### SHORT EXERCISE
Transcribe the items below verbatim, starting with the first line of the items and going on through the line with "Looking at the screenshot, I should (x=85, y=132).".

### MATERIAL FOR THIS EXERCISE
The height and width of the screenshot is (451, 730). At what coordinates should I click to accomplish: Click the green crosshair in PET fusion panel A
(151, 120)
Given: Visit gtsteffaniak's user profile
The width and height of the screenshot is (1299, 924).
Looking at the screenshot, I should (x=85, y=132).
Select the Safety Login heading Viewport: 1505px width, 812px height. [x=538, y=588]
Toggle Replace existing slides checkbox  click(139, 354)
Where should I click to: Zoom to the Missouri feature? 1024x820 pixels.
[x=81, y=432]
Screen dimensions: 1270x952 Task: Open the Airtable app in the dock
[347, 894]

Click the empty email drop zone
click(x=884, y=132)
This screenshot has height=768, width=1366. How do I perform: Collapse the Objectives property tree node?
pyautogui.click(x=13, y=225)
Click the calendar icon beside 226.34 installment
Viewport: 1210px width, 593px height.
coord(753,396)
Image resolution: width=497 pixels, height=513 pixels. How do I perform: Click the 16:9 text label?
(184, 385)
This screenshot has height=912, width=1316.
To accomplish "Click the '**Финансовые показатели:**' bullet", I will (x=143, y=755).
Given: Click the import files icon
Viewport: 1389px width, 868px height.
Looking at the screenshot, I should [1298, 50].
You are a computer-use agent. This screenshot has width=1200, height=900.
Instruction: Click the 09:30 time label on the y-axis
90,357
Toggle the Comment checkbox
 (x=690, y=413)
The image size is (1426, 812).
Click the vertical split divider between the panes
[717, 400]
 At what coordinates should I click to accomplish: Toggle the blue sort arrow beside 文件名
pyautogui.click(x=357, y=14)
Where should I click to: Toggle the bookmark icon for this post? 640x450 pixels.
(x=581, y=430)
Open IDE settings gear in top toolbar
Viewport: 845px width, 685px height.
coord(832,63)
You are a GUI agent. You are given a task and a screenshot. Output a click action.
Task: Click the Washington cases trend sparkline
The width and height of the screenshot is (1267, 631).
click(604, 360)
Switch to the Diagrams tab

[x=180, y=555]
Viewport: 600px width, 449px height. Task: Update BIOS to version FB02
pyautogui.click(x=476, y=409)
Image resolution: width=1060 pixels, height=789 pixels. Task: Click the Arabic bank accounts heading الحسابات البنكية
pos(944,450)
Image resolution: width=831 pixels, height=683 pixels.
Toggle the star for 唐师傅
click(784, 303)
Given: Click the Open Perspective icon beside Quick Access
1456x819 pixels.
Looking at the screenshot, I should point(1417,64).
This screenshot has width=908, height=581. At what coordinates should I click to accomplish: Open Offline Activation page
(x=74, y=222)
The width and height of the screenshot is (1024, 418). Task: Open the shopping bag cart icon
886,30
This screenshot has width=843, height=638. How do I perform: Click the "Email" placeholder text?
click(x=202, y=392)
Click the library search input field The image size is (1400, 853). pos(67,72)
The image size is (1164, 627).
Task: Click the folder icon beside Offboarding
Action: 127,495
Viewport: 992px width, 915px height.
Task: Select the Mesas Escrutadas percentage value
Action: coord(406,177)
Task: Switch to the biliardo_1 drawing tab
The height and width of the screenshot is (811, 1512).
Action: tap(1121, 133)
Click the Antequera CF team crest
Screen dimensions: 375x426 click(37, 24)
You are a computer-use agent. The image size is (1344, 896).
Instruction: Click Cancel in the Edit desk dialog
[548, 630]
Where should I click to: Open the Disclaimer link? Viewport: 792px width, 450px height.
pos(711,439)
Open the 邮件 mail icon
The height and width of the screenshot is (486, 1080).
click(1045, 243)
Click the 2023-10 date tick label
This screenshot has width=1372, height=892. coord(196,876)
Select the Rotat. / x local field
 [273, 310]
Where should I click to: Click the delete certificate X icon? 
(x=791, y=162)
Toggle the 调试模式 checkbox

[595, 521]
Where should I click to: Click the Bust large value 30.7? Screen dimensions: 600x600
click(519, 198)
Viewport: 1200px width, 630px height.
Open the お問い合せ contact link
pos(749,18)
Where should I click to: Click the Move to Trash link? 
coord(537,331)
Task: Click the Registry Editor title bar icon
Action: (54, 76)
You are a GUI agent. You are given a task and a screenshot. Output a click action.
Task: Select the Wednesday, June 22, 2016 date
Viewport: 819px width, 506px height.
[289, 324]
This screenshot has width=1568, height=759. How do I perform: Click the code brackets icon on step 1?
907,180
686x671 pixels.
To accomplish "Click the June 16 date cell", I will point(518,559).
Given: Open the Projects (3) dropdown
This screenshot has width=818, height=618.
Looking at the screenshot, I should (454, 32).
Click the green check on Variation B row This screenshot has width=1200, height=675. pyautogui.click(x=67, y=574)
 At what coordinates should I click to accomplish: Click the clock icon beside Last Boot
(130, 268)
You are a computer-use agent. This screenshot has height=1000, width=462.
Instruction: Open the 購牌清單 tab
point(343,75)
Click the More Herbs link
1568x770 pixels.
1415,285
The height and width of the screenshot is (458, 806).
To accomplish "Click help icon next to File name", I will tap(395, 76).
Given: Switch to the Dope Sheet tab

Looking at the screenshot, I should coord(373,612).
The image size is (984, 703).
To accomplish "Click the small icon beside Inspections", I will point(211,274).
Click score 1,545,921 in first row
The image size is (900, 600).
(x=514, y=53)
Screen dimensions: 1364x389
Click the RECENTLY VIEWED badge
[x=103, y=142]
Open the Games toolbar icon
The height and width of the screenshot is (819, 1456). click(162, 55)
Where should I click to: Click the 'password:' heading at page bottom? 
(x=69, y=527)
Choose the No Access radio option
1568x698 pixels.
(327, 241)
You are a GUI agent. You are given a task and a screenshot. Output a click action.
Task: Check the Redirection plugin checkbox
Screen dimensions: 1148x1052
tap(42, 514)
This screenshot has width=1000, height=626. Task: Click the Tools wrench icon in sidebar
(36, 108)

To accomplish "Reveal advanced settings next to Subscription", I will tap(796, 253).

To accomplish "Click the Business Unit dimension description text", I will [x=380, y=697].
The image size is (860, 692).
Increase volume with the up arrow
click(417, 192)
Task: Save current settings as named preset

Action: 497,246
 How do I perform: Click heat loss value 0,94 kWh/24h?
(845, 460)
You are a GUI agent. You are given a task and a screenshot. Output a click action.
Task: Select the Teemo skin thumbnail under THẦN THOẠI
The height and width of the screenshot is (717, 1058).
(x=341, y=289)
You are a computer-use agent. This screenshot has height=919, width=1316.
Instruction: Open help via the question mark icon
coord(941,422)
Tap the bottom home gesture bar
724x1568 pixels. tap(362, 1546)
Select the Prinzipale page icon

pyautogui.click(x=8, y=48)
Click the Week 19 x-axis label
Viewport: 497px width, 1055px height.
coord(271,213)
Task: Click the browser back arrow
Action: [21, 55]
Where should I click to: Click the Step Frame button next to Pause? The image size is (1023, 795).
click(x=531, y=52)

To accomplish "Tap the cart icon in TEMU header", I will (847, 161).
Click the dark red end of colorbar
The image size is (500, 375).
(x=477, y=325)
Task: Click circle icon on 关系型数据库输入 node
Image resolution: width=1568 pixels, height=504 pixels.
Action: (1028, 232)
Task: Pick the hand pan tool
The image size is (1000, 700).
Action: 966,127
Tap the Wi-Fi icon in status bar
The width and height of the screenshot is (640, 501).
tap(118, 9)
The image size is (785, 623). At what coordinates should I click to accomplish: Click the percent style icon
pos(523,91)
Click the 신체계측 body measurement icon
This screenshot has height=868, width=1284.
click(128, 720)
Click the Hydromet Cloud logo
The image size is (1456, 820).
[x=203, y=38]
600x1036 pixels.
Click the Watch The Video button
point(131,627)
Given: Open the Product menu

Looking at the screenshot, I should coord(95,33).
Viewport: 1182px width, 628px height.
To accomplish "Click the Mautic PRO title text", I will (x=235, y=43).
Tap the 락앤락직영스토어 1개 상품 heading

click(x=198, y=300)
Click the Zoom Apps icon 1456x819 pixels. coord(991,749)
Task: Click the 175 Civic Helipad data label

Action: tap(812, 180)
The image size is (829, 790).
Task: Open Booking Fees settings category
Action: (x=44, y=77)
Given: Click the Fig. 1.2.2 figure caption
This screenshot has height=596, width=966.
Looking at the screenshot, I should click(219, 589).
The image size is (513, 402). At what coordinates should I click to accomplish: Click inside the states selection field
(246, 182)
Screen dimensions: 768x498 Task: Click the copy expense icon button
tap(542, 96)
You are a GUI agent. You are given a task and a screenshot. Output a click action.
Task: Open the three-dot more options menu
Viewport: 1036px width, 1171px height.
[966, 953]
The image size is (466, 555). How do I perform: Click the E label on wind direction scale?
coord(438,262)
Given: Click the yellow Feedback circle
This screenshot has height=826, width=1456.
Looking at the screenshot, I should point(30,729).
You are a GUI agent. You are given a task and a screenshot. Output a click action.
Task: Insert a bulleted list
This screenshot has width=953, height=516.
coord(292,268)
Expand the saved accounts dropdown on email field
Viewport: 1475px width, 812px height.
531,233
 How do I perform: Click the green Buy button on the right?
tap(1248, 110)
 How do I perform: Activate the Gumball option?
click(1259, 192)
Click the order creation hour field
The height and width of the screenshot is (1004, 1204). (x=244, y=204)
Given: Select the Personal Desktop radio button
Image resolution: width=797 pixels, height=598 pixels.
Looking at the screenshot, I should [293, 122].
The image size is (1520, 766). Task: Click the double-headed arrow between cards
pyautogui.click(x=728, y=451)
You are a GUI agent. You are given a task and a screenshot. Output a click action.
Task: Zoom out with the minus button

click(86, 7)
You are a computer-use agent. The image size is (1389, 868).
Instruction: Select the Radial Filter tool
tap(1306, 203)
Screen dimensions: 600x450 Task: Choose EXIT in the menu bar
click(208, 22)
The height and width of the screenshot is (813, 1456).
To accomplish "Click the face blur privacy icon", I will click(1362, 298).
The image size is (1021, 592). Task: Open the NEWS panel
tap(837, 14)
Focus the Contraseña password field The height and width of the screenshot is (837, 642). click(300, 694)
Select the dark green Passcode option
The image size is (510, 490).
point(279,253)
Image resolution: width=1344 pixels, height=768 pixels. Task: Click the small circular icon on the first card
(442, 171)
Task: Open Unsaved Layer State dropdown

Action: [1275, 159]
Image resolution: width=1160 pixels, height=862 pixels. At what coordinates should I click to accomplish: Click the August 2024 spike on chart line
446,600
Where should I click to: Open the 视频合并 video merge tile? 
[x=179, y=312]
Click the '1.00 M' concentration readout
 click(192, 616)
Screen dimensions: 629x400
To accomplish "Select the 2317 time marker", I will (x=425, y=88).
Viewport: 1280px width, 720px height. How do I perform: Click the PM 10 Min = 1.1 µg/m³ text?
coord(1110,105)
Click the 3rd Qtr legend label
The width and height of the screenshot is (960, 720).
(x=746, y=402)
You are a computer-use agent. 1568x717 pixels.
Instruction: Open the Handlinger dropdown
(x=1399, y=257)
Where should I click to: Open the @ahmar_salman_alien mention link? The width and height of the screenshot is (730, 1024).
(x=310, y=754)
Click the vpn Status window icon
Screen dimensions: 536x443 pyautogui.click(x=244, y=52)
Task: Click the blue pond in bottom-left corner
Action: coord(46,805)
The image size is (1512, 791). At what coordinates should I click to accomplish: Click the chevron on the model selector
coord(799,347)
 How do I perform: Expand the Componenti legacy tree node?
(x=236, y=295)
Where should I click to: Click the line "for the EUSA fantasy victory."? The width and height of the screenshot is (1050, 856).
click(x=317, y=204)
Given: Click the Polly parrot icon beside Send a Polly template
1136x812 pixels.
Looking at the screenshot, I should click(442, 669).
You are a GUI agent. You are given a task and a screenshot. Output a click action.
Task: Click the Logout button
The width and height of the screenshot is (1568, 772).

### REPLY TO THE TASK
The height and width of the screenshot is (451, 730). At what coordinates should I click to accomplish: Click the green crosshair in PET fusion panel A
(151, 120)
Given: Visit gtsteffaniak's user profile
The width and height of the screenshot is (1299, 924).
Looking at the screenshot, I should (x=85, y=132).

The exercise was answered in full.